WORK INSTRUCTION – Please restate every record below word for word.

MATERIAL SUPPLIED –
· · · ·

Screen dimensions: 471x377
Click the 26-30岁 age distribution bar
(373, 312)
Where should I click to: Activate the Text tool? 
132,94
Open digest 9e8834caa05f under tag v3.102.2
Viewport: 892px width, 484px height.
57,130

· · · ·

WRITTEN REPLY –
Screen dimensions: 471x377
Click the 26-30岁 age distribution bar
(373, 312)
Where should I click to: Activate the Text tool? 
132,94
Open digest 9e8834caa05f under tag v3.102.2
Viewport: 892px width, 484px height.
57,130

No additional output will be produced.